Clarence Thomas Hits 5 Year Anniversary of Supreme Court Silence
Here’s a first. Does the United States have a Supreme Court Justice who has taken a vow of public silence? It seems that way in the case of Clarence Thomas, who has not spoken out in court for five years, the York Times reports:
The anniversary will probably be observed in silence.
A week from Tuesday, when the Supreme Court returns from its midwinter break and hears arguments in two criminal cases, it will have been five years since Justice Clarence Thomas has spoken during a court argument.
If he is true to form, Justice Thomas will spend the arguments as he always does: leaning back in his chair, staring at the ceiling, rubbing his eyes, whispering to Justice Stephen G. Breyer, consulting papers and looking a little irritated and a little bored.

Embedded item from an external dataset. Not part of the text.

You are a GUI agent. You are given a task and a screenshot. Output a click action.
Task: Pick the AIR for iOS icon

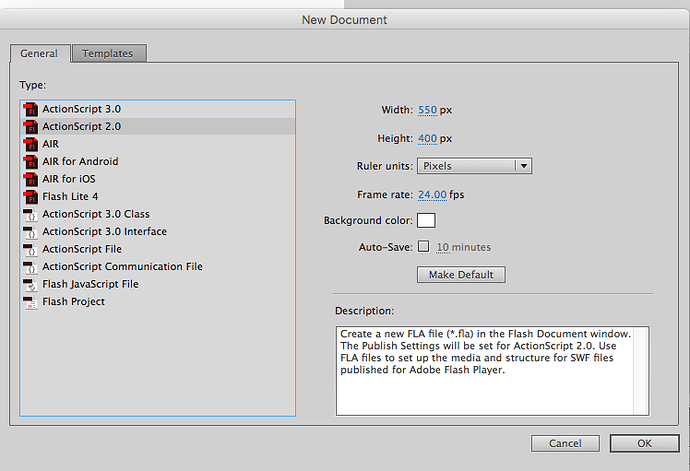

He will ask no questions.
In the past 40 years, no other justice has gone an entire term, much less five, without speaking at least once during arguments, according to Timothy R. Johnson, a professor of political science at the University of Minnesota. Justice Thomas’s epic silence on the bench is just one part of his enigmatic and contradictory persona. He is guarded in public but gregarious in private. He avoids elite universities but speaks frequently to students at regional and religious schools. In those settings, he rarely dwells on legal topics but is happy to discuss a favorite movie, like “Saving Private Ryan.”
So he can talk but he’s a bit like the smart student in a college course who never opens his mouth unless he’s virtually ordered to but aces the course. And Thomas is vocal elsewhere:
He talks freely about the burdens of the job.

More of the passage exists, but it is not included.